> **What to produce**
Wherever "computer" occurs in the entries, copy the line that holds it.

────────────────

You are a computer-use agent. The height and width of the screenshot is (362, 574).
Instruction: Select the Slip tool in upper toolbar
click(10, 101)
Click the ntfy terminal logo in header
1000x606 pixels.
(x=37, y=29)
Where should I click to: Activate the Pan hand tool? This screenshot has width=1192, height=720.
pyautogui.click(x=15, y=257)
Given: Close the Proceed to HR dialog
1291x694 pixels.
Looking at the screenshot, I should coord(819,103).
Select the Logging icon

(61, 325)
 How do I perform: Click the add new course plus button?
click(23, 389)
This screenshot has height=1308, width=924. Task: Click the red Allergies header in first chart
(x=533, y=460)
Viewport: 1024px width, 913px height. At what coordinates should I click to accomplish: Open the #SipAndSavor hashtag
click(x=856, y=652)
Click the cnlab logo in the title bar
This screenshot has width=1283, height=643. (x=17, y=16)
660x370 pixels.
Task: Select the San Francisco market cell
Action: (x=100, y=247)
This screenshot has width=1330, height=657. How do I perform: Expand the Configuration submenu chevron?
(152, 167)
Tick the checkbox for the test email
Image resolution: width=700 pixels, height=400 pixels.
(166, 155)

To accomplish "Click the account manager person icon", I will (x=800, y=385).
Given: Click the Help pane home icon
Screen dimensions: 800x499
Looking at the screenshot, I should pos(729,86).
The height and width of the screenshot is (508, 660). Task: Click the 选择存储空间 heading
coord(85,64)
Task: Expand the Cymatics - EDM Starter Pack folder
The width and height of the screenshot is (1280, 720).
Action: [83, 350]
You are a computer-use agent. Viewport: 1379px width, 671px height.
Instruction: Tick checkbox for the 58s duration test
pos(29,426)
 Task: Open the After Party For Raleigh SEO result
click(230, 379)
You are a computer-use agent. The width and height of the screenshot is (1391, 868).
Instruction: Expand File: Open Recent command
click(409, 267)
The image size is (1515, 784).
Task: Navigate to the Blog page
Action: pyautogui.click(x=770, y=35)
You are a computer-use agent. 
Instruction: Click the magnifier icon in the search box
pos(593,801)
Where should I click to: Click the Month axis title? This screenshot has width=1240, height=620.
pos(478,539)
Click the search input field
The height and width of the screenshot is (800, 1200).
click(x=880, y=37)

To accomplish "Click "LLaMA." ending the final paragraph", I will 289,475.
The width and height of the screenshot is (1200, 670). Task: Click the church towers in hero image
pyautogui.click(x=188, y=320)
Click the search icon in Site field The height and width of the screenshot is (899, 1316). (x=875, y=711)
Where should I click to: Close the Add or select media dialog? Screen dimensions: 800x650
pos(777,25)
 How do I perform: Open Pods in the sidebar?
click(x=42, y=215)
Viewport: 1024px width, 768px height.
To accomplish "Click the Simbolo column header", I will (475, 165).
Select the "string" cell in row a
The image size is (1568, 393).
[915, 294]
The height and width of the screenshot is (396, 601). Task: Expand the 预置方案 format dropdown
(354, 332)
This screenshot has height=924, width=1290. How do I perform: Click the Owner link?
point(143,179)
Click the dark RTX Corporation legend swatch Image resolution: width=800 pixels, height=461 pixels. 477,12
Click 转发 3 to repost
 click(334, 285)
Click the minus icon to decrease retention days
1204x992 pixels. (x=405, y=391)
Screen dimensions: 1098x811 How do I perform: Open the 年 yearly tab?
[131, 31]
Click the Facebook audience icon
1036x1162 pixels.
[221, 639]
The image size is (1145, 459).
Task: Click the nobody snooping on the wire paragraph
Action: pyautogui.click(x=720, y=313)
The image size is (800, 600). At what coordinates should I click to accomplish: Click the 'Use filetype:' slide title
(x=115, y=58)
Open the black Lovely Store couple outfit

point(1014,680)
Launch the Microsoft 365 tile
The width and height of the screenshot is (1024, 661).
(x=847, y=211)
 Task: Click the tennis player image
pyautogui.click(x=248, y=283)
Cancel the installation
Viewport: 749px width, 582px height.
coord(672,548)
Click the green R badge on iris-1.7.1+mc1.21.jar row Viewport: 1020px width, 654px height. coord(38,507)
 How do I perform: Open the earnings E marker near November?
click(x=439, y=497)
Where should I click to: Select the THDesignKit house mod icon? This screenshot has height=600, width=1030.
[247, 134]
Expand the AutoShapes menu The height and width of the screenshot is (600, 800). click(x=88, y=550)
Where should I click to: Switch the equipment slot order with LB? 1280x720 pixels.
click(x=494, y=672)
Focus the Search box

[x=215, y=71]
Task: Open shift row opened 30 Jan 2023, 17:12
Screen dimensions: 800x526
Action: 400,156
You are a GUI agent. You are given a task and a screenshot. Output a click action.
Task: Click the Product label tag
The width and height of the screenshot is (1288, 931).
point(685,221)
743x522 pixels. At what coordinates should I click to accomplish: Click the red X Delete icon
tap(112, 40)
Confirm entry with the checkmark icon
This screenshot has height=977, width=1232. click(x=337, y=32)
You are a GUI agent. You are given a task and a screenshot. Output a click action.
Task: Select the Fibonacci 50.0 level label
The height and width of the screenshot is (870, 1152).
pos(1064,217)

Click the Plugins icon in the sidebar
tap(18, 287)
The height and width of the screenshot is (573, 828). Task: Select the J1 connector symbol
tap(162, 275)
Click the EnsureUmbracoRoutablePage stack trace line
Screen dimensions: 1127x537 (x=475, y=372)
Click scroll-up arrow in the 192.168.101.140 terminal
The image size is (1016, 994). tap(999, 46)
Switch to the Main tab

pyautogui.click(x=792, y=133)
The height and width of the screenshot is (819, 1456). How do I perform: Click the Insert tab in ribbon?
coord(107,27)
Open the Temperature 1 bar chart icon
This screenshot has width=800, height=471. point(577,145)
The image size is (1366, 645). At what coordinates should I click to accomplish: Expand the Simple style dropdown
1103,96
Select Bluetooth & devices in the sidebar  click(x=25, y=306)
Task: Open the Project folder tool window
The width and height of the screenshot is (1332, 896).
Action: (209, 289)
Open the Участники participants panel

────────────────

> **Answer space**
You are a computer-use agent. The height and width of the screenshot is (362, 574).
You are a computer-use agent. Viewport: 1379px width, 671px height.
You are a computer-use agent. The width and height of the screenshot is (1391, 868).
You are a computer-use agent. 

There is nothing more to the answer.